Inmiddels is Bouterse al acht jaar president en Meye al zeven jaar diens geestelijk staatsadviseur. Maar de hamvraag blijft welke progressie er is geboekt in belangwekkende moreel-ethische en religieuze vraagstukken. Het moreel verval is immers schrijnender dan ooit, bovendien lijken onverbeterlijke kleptomanen, kwakzalvers en chaoten weer tot de vaste entourage van drugsveroordeelde DDB te behoren. Eventueel moreel-ethisch advies heeft op de koop toe niet kunnen voorkomen dat presidentszoon Dino in 2013 in een Amerikaanse cel belandde en pleegzoon Meriba, die eind 2011 presidentiële gratie verkreeg, in 2015 weer het verkeerde pad op ging. En dan te bedenken dat de wonderbishop profeteerde dat Suriname onder Bouta een paradijs zou worden. Als de vervulling van dat visioen grootschalige corruptie en economische puinhoop inhoudt, dan zijn Gods wegen wel erg ondoorgrondelijk.
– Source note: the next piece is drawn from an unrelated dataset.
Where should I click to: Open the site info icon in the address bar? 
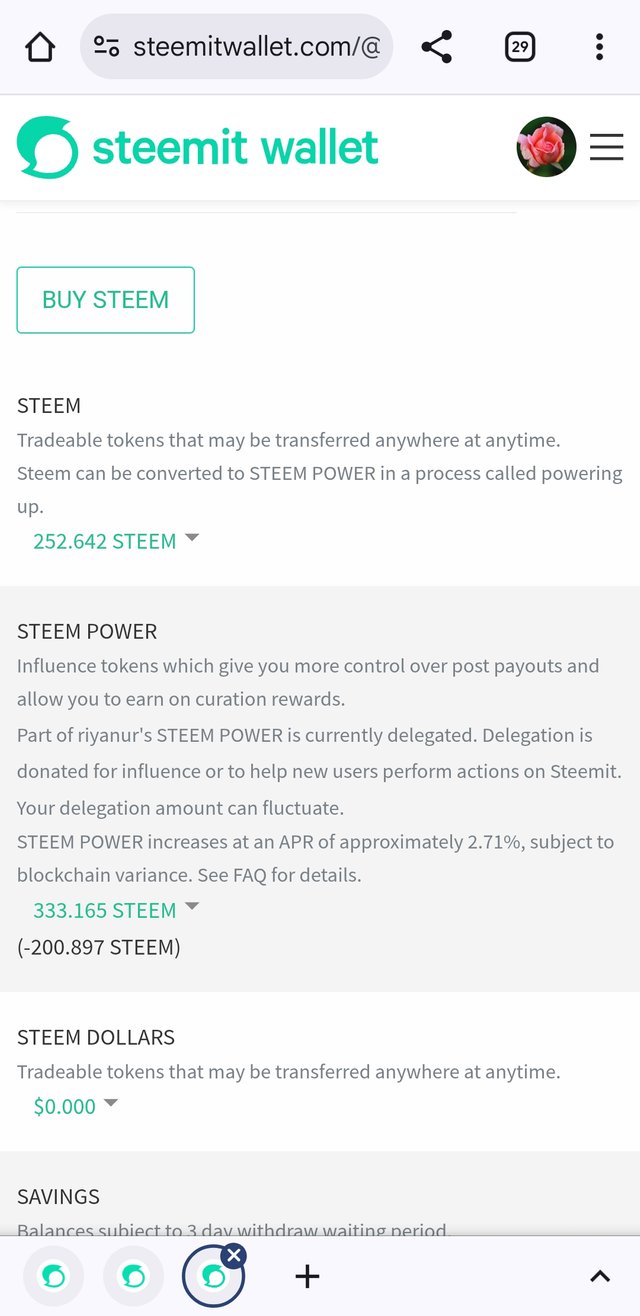(x=106, y=47)
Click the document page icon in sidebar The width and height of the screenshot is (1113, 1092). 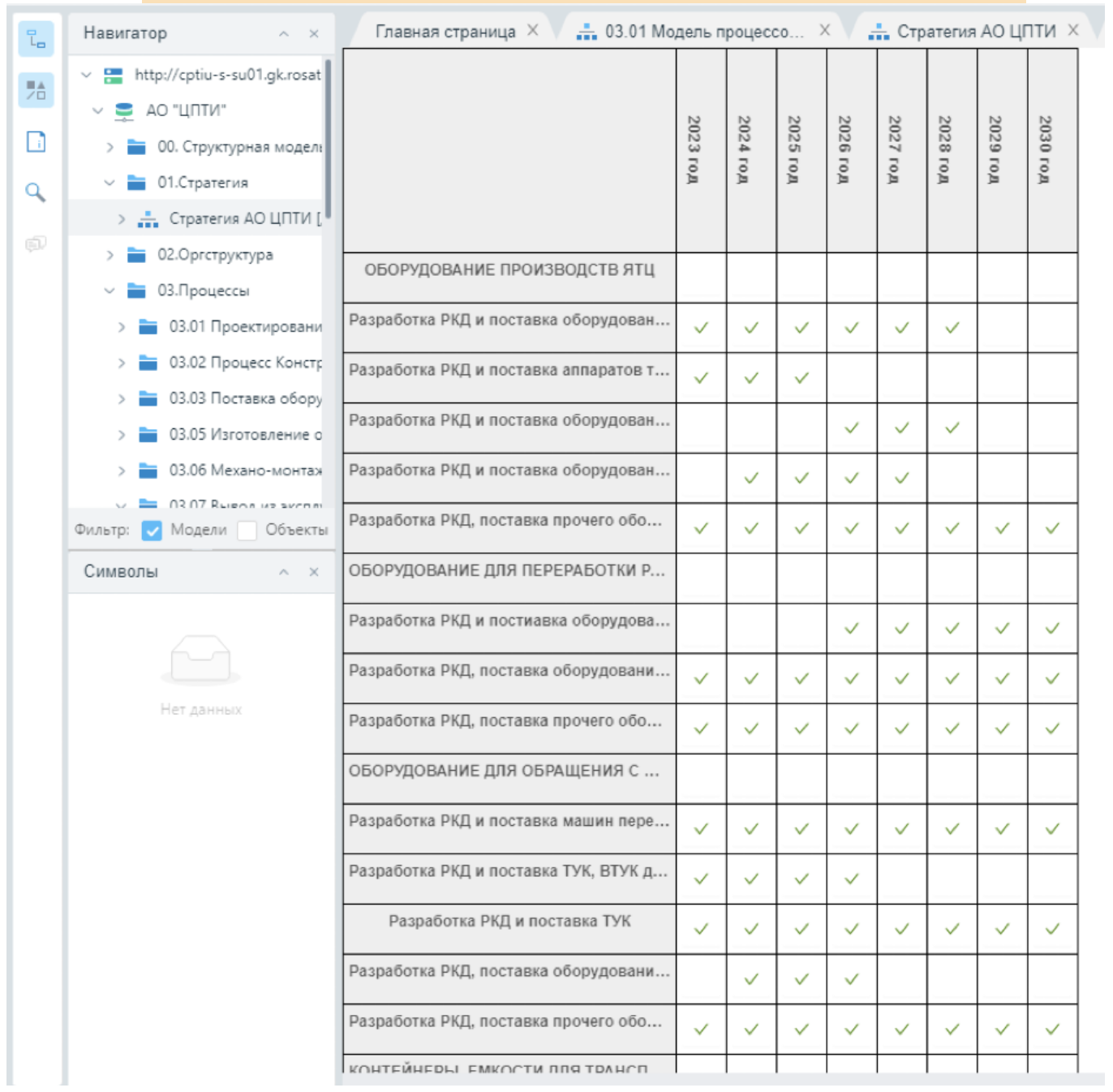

Wel te doorgronden is dat met het uit de tokotoko gestampt geestelijk adviseurschap een gevaarlijk precedent, een leleku, is geschapen. Het bewijst dat zeker in Suriname, een van de meest religieus diverse landen ter wereld, Kerk en Staat strikt gescheiden zouden moeten zijn. Met een religieus staatsadviseur die meent een monopolie op de waarheid te hebben en die tupatdrai hatelijkheden rondbazuint over verschillende geloofsovertuigingen, slaat de vlam zo in de pan. Daarvan zijn er genoeg voorbeelden in de wereld.